**Work required**
Update the items below by replacing every occurrence of "Image resolution" with "Screenshot size", keeping all other text unchanged.
-- Begin Listed entries --
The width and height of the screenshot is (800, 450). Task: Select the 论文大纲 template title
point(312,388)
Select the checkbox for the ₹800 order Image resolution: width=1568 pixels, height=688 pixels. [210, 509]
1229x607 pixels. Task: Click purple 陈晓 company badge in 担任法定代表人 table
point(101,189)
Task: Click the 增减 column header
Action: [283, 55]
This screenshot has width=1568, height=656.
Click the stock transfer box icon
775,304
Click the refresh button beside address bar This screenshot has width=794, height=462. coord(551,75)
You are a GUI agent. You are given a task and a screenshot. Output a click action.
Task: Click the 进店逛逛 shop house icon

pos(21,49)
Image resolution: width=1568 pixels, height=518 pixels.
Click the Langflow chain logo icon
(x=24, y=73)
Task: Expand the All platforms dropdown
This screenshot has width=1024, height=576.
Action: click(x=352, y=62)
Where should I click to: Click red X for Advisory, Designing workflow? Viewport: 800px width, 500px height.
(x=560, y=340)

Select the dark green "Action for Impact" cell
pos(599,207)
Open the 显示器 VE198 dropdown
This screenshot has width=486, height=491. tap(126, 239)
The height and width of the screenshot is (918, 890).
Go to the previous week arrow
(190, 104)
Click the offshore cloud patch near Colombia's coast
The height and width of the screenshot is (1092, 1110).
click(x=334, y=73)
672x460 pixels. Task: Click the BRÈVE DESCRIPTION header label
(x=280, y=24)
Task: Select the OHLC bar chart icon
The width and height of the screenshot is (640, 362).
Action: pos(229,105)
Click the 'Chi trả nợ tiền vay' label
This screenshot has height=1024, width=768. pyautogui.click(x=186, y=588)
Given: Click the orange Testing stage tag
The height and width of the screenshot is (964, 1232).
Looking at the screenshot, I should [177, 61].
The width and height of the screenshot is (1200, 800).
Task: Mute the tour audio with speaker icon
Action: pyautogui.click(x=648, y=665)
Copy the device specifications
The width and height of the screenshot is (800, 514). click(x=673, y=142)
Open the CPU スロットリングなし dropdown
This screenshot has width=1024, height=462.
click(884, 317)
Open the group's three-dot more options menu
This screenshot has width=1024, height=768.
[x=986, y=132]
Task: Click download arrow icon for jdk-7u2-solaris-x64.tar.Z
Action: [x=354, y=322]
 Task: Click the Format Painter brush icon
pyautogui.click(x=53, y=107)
-- End Listed entries --
**Task answer**
The width and height of the screenshot is (800, 450). Task: Select the 论文大纲 template title
point(312,388)
Select the checkbox for the ₹800 order Screenshot size: width=1568 pixels, height=688 pixels. [210, 509]
1229x607 pixels. Task: Click purple 陈晓 company badge in 担任法定代表人 table
point(101,189)
Task: Click the 增减 column header
Action: [283, 55]
This screenshot has width=1568, height=656.
Click the stock transfer box icon
775,304
Click the refresh button beside address bar This screenshot has width=794, height=462. coord(551,75)
You are a GUI agent. You are given a task and a screenshot. Output a click action.
Task: Click the 进店逛逛 shop house icon

pos(21,49)
Screenshot size: width=1568 pixels, height=518 pixels.
Click the Langflow chain logo icon
(x=24, y=73)
Task: Expand the All platforms dropdown
This screenshot has width=1024, height=576.
Action: click(x=352, y=62)
Where should I click to: Click red X for Advisory, Designing workflow? Viewport: 800px width, 500px height.
(x=560, y=340)

Select the dark green "Action for Impact" cell
pos(599,207)
Open the 显示器 VE198 dropdown
This screenshot has width=486, height=491. tap(126, 239)
The height and width of the screenshot is (918, 890).
Go to the previous week arrow
(190, 104)
Click the offshore cloud patch near Colombia's coast
The height and width of the screenshot is (1092, 1110).
click(x=334, y=73)
672x460 pixels. Task: Click the BRÈVE DESCRIPTION header label
(x=280, y=24)
Task: Select the OHLC bar chart icon
The width and height of the screenshot is (640, 362).
Action: pos(229,105)
Click the 'Chi trả nợ tiền vay' label
This screenshot has height=1024, width=768. pyautogui.click(x=186, y=588)
Given: Click the orange Testing stage tag
The height and width of the screenshot is (964, 1232).
Looking at the screenshot, I should [177, 61].
The width and height of the screenshot is (1200, 800).
Task: Mute the tour audio with speaker icon
Action: pyautogui.click(x=648, y=665)
Copy the device specifications
The width and height of the screenshot is (800, 514). click(x=673, y=142)
Open the CPU スロットリングなし dropdown
This screenshot has width=1024, height=462.
click(884, 317)
Open the group's three-dot more options menu
This screenshot has width=1024, height=768.
[x=986, y=132]
Task: Click download arrow icon for jdk-7u2-solaris-x64.tar.Z
Action: [x=354, y=322]
 Task: Click the Format Painter brush icon
pyautogui.click(x=53, y=107)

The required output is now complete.